Recorded data:
◇ ◇ ◇ ◇ ◇ ◇ ◇

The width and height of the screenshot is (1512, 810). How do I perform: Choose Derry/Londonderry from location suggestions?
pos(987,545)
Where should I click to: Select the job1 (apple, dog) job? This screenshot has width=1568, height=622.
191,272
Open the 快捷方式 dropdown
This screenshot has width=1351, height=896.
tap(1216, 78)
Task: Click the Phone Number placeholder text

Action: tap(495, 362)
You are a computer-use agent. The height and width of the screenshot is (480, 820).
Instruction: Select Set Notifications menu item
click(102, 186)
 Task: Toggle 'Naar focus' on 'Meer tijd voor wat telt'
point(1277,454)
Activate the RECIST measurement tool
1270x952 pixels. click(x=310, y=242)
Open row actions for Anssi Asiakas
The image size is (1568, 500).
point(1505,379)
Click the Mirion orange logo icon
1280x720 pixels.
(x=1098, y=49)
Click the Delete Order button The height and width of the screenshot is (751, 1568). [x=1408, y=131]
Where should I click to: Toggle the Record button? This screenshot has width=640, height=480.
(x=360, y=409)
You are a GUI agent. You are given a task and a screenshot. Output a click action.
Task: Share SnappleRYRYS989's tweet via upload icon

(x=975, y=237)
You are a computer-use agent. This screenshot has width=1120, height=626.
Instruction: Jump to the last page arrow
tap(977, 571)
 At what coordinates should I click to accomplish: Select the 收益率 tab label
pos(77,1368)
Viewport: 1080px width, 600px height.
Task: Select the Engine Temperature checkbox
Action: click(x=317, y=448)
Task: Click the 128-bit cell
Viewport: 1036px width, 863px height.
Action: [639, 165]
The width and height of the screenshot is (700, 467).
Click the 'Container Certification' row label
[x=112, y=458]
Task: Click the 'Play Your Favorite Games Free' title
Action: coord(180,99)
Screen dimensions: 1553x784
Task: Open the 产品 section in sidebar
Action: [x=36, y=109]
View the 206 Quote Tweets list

◇ ◇ ◇ ◇ ◇ ◇ ◇

Pull each line containing the word "computer" out of the data above.

You are a computer-use agent. The height and width of the screenshot is (480, 820).
You are a computer-use agent. This screenshot has width=1120, height=626.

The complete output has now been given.